If they don't get what they want from their employer, they simply
stop working.  Even without a minimum wage law, it may well be
impossible for a company to go out and hire enough sufficiently
skilled people if a union were to strike.  This is also called
blackmail.  Do what we want, or else.

	After talking with and listening to several politicians,
I think their reasoning behind the minimum wage goes more like
this:  Earnings below some (arbitrarily decided) level are not
acceptable.  If you earned less than $3.35/hr., for example, that
would be barely enough for you to live on.  Therefore, what we
(government) will do is to declare that no one can work for less
than $3.35/hr.  We can then say to our constituency that we are
doing a good thing: writing into law that each and every one of
us is worth at least $3.35/hr.  On the surface, that looks like a
good thing.  I.e. it implies that if you have a job, you can earn
enough to live above the "poverty level".  No more
"exploitation".  The problem is that they are ignoring the side
effects.  We don't have guaranteed employment in this country.
Just because someone has to pay you at least $3.35/hr. doesn't
mean that he actually has to hire you.  So if what you were doing
isn't worth the government-declared minimum, you lose your job.

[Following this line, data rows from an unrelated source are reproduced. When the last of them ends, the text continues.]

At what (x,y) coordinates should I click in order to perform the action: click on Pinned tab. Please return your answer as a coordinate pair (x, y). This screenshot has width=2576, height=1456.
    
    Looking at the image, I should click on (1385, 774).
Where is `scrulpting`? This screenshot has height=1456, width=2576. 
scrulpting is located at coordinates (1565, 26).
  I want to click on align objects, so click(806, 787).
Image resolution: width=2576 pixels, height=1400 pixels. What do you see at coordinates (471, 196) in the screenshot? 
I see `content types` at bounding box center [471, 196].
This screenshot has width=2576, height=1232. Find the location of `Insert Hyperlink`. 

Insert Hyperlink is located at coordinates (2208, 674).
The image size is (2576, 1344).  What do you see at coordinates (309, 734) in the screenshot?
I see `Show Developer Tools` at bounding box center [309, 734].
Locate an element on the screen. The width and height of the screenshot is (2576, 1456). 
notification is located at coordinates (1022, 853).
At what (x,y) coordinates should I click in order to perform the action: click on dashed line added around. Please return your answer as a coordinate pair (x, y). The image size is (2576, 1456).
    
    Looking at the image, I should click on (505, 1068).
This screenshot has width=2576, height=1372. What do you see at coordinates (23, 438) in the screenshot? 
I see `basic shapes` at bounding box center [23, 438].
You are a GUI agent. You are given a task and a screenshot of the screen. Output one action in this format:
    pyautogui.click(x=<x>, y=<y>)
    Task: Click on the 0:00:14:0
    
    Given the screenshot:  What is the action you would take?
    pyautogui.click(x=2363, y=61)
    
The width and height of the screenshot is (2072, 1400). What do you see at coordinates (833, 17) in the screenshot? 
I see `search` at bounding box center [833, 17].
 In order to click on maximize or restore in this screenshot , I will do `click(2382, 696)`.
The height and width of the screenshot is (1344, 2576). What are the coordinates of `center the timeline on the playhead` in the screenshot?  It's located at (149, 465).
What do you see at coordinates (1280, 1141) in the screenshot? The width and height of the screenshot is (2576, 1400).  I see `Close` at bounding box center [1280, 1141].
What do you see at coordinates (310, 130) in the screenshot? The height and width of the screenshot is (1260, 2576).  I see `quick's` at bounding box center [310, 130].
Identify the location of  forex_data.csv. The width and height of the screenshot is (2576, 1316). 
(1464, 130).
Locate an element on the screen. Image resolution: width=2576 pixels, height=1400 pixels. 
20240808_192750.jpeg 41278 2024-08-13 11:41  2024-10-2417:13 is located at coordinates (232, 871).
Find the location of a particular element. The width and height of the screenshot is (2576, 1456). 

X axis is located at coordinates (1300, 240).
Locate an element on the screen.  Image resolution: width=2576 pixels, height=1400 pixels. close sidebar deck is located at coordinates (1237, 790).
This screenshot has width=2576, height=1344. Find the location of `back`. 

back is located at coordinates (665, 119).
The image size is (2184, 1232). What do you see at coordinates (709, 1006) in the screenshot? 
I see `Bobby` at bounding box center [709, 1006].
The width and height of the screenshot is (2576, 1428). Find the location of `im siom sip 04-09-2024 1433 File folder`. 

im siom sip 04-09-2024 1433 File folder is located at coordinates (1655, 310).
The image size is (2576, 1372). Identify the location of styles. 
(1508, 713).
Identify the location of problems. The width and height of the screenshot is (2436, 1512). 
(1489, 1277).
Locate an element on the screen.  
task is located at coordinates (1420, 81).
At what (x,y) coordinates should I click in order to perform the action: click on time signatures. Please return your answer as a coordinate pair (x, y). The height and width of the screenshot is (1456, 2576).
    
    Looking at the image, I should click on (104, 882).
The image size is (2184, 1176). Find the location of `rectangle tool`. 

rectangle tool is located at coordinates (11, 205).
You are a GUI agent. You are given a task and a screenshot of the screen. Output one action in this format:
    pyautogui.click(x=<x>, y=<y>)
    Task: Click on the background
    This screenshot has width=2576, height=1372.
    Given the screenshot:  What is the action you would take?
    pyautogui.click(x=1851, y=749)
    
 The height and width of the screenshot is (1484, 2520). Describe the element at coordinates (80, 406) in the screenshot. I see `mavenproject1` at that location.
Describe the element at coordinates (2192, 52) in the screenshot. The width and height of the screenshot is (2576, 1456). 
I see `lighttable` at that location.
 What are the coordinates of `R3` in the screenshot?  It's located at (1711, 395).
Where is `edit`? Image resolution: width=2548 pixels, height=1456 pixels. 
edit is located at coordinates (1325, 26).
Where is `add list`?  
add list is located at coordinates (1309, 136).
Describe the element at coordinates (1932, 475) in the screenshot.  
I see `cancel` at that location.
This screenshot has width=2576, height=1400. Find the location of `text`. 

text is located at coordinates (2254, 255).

	In other words, what the minimum wage law says is that
it's better to be unemployed than to have a job that pays "too
little".  It's better for black teenagers to hang out at the
local park than to have them be able to work.

	An interesting statistic from Dr. Williams:  before the
days of the minimum wage, black teenage unmployment was about 9.5%.
Today, after the law which was supposed to protect them from
poverty and exploitation, the unemployment rate has climbed to 50%.